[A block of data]
● ● ● ● ●
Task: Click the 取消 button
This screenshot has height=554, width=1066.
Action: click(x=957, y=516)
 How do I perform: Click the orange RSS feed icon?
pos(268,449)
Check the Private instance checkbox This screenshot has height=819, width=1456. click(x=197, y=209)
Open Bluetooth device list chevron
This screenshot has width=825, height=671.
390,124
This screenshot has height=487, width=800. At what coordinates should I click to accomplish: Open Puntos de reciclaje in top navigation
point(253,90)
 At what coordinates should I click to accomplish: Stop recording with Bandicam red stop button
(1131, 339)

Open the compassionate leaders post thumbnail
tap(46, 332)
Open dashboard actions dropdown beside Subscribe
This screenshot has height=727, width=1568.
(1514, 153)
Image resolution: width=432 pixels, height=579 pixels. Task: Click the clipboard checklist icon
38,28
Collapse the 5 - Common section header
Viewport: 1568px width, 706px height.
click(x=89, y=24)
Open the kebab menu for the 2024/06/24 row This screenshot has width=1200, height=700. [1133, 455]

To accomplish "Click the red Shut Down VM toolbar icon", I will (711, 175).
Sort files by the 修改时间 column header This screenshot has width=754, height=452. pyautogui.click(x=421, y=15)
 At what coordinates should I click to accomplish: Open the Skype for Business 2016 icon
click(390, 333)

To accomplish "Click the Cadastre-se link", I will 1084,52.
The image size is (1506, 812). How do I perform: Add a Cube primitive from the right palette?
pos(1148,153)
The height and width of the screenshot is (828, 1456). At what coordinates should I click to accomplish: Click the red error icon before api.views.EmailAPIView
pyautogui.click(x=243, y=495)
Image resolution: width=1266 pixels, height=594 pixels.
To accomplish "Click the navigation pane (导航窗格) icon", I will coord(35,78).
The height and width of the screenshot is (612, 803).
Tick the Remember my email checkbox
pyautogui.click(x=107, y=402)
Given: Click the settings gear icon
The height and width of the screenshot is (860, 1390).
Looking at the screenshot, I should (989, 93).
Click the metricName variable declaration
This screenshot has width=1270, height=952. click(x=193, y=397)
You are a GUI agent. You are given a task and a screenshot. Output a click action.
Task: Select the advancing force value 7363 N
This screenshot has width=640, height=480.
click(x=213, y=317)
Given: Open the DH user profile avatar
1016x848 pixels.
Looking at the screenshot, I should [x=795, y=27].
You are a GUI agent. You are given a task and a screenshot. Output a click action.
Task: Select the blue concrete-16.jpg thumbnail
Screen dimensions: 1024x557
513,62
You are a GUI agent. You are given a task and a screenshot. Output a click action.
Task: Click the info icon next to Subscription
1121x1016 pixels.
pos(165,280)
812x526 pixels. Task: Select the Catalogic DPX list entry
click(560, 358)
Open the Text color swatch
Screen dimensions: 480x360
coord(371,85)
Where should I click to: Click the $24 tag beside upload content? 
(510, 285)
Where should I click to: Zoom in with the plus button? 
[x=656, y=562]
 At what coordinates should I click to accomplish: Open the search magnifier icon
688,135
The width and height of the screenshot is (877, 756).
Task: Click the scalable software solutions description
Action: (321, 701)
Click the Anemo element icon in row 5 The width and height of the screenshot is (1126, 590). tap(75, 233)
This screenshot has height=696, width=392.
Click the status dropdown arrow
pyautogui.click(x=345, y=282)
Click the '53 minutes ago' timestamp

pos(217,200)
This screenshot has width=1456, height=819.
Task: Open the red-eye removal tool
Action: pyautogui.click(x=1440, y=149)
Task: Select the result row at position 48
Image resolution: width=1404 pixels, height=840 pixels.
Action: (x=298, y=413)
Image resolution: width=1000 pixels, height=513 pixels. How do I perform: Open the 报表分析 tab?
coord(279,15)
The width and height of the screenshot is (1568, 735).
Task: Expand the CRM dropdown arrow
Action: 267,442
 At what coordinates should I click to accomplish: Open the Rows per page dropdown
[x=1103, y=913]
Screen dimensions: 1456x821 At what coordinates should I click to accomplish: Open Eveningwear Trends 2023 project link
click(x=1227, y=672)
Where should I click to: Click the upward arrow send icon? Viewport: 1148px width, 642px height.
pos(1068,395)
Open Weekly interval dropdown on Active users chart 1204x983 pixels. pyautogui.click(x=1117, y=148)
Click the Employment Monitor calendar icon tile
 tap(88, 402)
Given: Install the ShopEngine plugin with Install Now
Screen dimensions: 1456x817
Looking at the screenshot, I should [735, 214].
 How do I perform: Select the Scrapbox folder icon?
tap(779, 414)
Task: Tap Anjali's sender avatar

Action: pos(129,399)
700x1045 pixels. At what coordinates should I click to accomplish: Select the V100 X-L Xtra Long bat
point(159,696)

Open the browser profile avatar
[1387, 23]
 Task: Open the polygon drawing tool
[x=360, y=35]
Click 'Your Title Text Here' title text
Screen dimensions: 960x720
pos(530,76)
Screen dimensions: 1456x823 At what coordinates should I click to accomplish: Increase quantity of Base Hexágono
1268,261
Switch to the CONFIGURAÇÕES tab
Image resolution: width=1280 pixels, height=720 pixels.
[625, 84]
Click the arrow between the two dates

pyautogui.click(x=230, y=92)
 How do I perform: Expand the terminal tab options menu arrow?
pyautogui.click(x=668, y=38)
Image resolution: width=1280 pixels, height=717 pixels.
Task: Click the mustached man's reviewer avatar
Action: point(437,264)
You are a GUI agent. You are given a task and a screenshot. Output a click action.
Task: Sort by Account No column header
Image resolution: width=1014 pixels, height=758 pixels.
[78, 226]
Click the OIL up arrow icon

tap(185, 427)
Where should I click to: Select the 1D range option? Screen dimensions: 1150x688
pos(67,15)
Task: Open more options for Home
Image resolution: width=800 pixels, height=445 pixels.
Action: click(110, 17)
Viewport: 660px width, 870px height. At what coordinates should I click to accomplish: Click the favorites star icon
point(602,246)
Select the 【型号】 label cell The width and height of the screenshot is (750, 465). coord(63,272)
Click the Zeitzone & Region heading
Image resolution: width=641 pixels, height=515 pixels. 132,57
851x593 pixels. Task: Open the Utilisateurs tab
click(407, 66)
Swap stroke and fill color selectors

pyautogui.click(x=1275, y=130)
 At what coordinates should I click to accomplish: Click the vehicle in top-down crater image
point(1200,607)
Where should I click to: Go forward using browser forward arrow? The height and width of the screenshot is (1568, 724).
● ● ● ● ●
- EXERCISE TASK:
Copy out verbatim the part of the records that opens at their very start and closes with the line containing "I will coord(35,78).", keeping both ends.

- EXERCISE RESULT:
Task: Click the 取消 button
This screenshot has height=554, width=1066.
Action: click(x=957, y=516)
 How do I perform: Click the orange RSS feed icon?
pos(268,449)
Check the Private instance checkbox This screenshot has height=819, width=1456. click(x=197, y=209)
Open Bluetooth device list chevron
This screenshot has width=825, height=671.
390,124
This screenshot has height=487, width=800. At what coordinates should I click to accomplish: Open Puntos de reciclaje in top navigation
point(253,90)
 At what coordinates should I click to accomplish: Stop recording with Bandicam red stop button
(1131, 339)

Open the compassionate leaders post thumbnail
tap(46, 332)
Open dashboard actions dropdown beside Subscribe
This screenshot has height=727, width=1568.
(1514, 153)
Image resolution: width=432 pixels, height=579 pixels. Task: Click the clipboard checklist icon
38,28
Collapse the 5 - Common section header
Viewport: 1568px width, 706px height.
click(x=89, y=24)
Open the kebab menu for the 2024/06/24 row This screenshot has width=1200, height=700. [1133, 455]

To accomplish "Click the red Shut Down VM toolbar icon", I will (711, 175).
Sort files by the 修改时间 column header This screenshot has width=754, height=452. pyautogui.click(x=421, y=15)
 At what coordinates should I click to accomplish: Open the Skype for Business 2016 icon
click(390, 333)

To accomplish "Click the Cadastre-se link", I will 1084,52.
The image size is (1506, 812). How do I perform: Add a Cube primitive from the right palette?
pos(1148,153)
The height and width of the screenshot is (828, 1456). At what coordinates should I click to accomplish: Click the red error icon before api.views.EmailAPIView
pyautogui.click(x=243, y=495)
Image resolution: width=1266 pixels, height=594 pixels.
To accomplish "Click the navigation pane (导航窗格) icon", I will coord(35,78).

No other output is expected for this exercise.